● **INPUT**:

________________________________________

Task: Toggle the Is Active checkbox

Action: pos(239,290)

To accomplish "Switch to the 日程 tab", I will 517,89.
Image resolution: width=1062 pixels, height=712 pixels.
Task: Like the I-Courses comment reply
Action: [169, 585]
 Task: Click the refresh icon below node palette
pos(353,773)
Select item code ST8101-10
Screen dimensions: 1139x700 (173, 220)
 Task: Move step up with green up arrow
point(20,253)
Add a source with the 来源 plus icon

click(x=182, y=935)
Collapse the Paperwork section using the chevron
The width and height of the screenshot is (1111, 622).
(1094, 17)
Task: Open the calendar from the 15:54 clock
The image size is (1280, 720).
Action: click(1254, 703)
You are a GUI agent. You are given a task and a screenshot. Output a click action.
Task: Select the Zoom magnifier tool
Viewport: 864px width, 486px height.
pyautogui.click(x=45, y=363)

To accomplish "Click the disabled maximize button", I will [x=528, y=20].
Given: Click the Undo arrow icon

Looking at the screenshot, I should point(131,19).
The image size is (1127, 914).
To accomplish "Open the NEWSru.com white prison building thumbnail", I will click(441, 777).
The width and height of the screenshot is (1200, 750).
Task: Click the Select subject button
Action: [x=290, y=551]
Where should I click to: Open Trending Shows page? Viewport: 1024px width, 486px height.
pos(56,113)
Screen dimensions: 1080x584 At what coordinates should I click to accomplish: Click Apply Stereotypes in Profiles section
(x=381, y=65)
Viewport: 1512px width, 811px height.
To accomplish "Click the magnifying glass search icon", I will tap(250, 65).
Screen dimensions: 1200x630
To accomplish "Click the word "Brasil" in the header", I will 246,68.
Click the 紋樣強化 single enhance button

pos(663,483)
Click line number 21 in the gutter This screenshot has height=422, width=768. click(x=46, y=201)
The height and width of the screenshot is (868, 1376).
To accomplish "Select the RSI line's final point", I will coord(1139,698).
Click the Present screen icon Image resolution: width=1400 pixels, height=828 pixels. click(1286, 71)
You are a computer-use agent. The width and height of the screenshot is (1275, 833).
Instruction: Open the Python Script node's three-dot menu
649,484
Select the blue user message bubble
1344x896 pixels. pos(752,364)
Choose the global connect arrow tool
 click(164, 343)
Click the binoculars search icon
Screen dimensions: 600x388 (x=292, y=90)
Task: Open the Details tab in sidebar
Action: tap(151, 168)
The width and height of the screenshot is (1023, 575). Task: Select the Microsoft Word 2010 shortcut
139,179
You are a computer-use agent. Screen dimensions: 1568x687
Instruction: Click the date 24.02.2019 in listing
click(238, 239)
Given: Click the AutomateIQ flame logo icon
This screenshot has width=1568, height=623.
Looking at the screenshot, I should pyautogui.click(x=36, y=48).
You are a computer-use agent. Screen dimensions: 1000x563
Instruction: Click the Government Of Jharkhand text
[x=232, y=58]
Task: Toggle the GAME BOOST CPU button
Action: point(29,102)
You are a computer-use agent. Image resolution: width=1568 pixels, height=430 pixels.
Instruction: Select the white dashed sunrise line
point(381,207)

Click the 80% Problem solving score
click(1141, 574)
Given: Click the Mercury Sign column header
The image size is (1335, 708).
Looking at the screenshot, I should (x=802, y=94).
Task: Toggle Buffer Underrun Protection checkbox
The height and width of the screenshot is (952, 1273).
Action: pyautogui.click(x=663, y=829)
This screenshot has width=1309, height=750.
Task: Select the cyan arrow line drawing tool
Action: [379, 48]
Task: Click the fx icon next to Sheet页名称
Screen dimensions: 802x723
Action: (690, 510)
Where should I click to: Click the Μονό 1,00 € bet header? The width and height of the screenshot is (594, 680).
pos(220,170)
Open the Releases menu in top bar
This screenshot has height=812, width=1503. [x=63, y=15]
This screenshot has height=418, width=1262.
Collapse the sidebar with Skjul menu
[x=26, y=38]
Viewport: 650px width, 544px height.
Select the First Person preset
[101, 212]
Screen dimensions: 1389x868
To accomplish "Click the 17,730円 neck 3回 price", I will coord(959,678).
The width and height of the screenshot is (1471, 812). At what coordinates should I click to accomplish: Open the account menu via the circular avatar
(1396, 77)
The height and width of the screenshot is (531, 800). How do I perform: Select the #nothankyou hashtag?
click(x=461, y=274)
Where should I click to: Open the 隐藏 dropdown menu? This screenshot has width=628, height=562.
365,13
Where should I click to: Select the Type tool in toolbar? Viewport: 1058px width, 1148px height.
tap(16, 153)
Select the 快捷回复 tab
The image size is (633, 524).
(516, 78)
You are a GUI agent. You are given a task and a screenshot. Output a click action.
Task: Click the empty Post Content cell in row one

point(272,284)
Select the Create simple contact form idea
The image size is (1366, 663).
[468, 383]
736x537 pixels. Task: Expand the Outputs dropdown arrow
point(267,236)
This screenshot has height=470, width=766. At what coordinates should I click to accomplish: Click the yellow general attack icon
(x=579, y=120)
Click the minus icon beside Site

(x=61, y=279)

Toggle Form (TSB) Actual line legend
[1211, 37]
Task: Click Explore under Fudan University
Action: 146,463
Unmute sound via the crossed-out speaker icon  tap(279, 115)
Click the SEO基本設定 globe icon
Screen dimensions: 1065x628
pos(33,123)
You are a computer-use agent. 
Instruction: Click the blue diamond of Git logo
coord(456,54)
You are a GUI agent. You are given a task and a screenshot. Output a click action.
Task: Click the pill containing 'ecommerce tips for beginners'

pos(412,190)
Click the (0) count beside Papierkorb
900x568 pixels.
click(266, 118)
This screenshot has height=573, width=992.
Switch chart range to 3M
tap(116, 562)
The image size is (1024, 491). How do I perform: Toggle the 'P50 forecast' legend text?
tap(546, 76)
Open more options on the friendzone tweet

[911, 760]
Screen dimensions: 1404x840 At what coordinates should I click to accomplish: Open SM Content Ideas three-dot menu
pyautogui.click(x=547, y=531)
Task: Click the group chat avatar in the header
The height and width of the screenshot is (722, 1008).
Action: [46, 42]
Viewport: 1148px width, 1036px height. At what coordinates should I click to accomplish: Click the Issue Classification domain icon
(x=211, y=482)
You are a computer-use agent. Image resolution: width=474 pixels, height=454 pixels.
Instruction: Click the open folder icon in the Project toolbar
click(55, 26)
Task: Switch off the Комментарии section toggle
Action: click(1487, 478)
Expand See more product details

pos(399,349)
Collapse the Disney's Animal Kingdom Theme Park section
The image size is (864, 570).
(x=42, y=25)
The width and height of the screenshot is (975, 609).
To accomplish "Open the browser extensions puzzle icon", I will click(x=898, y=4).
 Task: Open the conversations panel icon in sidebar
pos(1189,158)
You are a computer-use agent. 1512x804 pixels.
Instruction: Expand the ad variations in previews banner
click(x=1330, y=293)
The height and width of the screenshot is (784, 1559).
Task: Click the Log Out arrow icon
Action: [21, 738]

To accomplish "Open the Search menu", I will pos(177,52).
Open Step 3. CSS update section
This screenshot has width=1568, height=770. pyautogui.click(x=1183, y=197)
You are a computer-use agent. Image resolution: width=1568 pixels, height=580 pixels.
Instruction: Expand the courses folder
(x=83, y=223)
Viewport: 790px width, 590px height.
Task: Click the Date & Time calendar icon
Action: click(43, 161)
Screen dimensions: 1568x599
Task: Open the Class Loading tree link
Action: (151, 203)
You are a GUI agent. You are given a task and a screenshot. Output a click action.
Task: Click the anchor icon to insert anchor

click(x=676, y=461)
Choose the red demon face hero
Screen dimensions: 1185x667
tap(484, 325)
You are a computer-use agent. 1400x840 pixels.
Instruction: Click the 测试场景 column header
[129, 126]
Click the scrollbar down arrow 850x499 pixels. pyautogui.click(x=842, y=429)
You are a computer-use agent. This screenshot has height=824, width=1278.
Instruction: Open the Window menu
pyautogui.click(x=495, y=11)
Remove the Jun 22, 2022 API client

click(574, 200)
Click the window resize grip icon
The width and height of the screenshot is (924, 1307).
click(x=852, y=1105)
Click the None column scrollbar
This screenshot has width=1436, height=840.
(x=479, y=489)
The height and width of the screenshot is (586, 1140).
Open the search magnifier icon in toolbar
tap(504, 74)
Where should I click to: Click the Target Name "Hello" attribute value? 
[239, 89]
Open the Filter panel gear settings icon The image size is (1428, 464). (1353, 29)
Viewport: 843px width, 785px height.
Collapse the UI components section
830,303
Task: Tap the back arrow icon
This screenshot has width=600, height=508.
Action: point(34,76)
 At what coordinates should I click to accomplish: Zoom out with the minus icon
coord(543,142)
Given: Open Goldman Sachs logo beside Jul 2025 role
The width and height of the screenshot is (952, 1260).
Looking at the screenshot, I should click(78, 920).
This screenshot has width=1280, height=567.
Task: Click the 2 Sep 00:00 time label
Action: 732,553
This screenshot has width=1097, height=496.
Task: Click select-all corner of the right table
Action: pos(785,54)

________________________________________

● **WORK ORDER**: In the entries above, please find the line with "The image size is (1127, 914)." and the line with "Given: Click the AutomateIQ flame logo icon", then write out exactly those two lines and every line between them, and nothing more.

● **FINISHED TASK**:
The image size is (1127, 914).
To accomplish "Open the NEWSru.com white prison building thumbnail", I will click(441, 777).
The width and height of the screenshot is (1200, 750).
Task: Click the Select subject button
Action: [x=290, y=551]
Where should I click to: Open Trending Shows page? Viewport: 1024px width, 486px height.
pos(56,113)
Screen dimensions: 1080x584 At what coordinates should I click to accomplish: Click Apply Stereotypes in Profiles section
(x=381, y=65)
Viewport: 1512px width, 811px height.
To accomplish "Click the magnifying glass search icon", I will tap(250, 65).
Screen dimensions: 1200x630
To accomplish "Click the word "Brasil" in the header", I will 246,68.
Click the 紋樣強化 single enhance button

pos(663,483)
Click line number 21 in the gutter This screenshot has height=422, width=768. click(x=46, y=201)
The height and width of the screenshot is (868, 1376).
To accomplish "Select the RSI line's final point", I will coord(1139,698).
Click the Present screen icon Image resolution: width=1400 pixels, height=828 pixels. click(1286, 71)
You are a computer-use agent. The width and height of the screenshot is (1275, 833).
Instruction: Open the Python Script node's three-dot menu
649,484
Select the blue user message bubble
1344x896 pixels. pos(752,364)
Choose the global connect arrow tool
 click(164, 343)
Click the binoculars search icon
Screen dimensions: 600x388 (x=292, y=90)
Task: Open the Details tab in sidebar
Action: tap(151, 168)
The width and height of the screenshot is (1023, 575). Task: Select the Microsoft Word 2010 shortcut
139,179
You are a computer-use agent. Screen dimensions: 1568x687
Instruction: Click the date 24.02.2019 in listing
click(238, 239)
Given: Click the AutomateIQ flame logo icon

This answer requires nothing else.